Falkner v. Bank of the Southeast

Defendant appeals from the dismissal of his counterclaim.

The dispositive issue is whether § 5-19-3, Code of Ala. 1975 (Mini-Code), interest rates apply to what defendant terms "nonconsumer" loans. The Circuit Court of Jefferson County determined as a matter of law that Mini-Code interest rates do apply to "nonconsumer" loans and dismissed the defendant's counterclaim. We affirm.

Plaintiff sued defendant for the balance due, after default, on two notes executed for the purchase of an automobile. Defendant denied liability and filed a counterclaim on a third note. The counterclaim was designated as a class action. Defendant alleged that the interest charged on this note was usurious because the automobile was purchased in a credit sale for business use and not for consumer use. Put another way, defendant argues that § 8-8-1, Code of Ala. 1975, is the controlling statute where a loan for business purposes is involved and that therefore the higher interest rate allowed under § 5-19-3 is usurious in such a transaction. Defendant claimed recovery for such non-allowable interest.

Section 5-19-3, in pertinent part, states:

(a) The maximum finance charge for any loan or forbearance and for any credit sale, except under open-end credit plans, may equal but may not exceed the greater of the following: (Emphasis supplied.)
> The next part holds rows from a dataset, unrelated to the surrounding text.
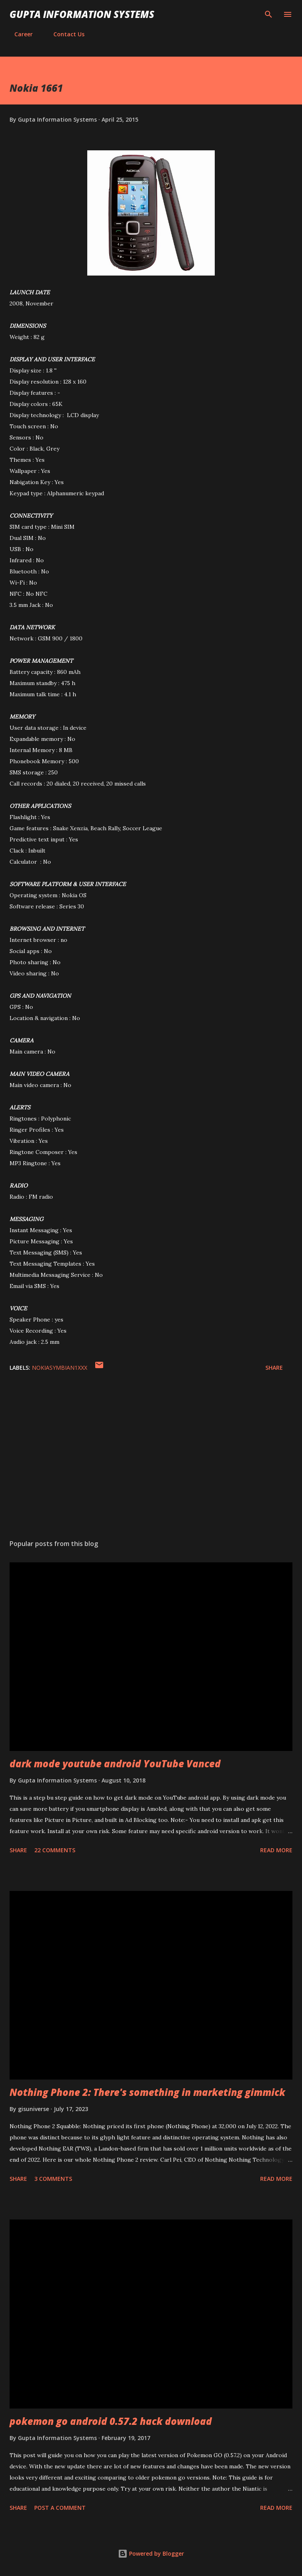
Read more (276, 1850)
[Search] (268, 14)
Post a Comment (60, 2507)
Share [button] (274, 1367)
Defendant, through able counsel, urges this court to hold §5-19-3 does not apply in this instance. This, we are not prepared to do.

The plain language of § 5-19-3 indicates that it applies to any loan and any credit sale made by a creditor as defined in the Mini-Code. It does not matter whether the debt is for business purposes or personal use. Therefore, defendant's contention is without merit. It is well settled that where statutory language is plain and unambiguous, the statute should be given the meaning therein plainly expressed. See, MobileCounty Republican Executive Committee v. Mandeville, Ala.,363 So.2d 754 (1978).

Some sections of the Mini-Code are expressly limited to what can be termed consumer or non-business transactions. On the other hand, a number of its sections, in addition to § 5-19-3, are not so limited. Had the legislature intended for § 5-19-3 to be limited to consumer transactions, it would have so stated.

Analogously, this court recently decided that the Mini-Code applies to state-chartered credit unions. McCartha v. Iron andSteel Credit Union, Ala.Civ.App., 373 So.2d 328 (1979). Our conclusion was based upon § 5-19-1 (3) which states the provisions of the Mini-Code shall apply to any creditor. As the same broad language is used in § 5-19-3 it would be obviously inconsistent for us to construe it to cover only consumer loans.

In McCartha, supra, we were also faced with an inherent conflict between two statutes regulating interest rates. We there held that § 5-19-3 impliedly repealed those provisions of the Credit Union Act controlling the maximum legal interest state-chartered credit unions could charge. See, § 5-17-18, Code of Ala. 1975.

In deciding McCartha, we turned to Fletcher v. TuscaloosaFederal Savings Loan Ass'n., 294 Ala. 173, 314 So.2d 51 (1975), where the Supreme Court of Alabama held that § 5-19-3 repealed by implication the repugnant provisions of § 8-8-1 as regards real estate mortgage loans. There, as here, we find the logic of Justice Almon compelling. He stated:

[T]he legislature intended the "finance charge" provision of the Mini-Code to be the sole indicia of what constitutes the maximum legal amount allowable for the use of money loaned thereunder . . . 294 Ala. at 178, 314 So.2d at 55.

Clearly, the loan transaction in the instant case comes within the purview of § 5-19-3. If this type of transaction was once controlled by § 8-8-1, that is no longer true.

Certain constitutional questions raised by one of the amicuscuriae are not properly before this court and will not be considered. *Page 179

This case is due to be affirmed.

AFFIRMED.

WRIGHT, P.J., and BRADLEY, J., concur.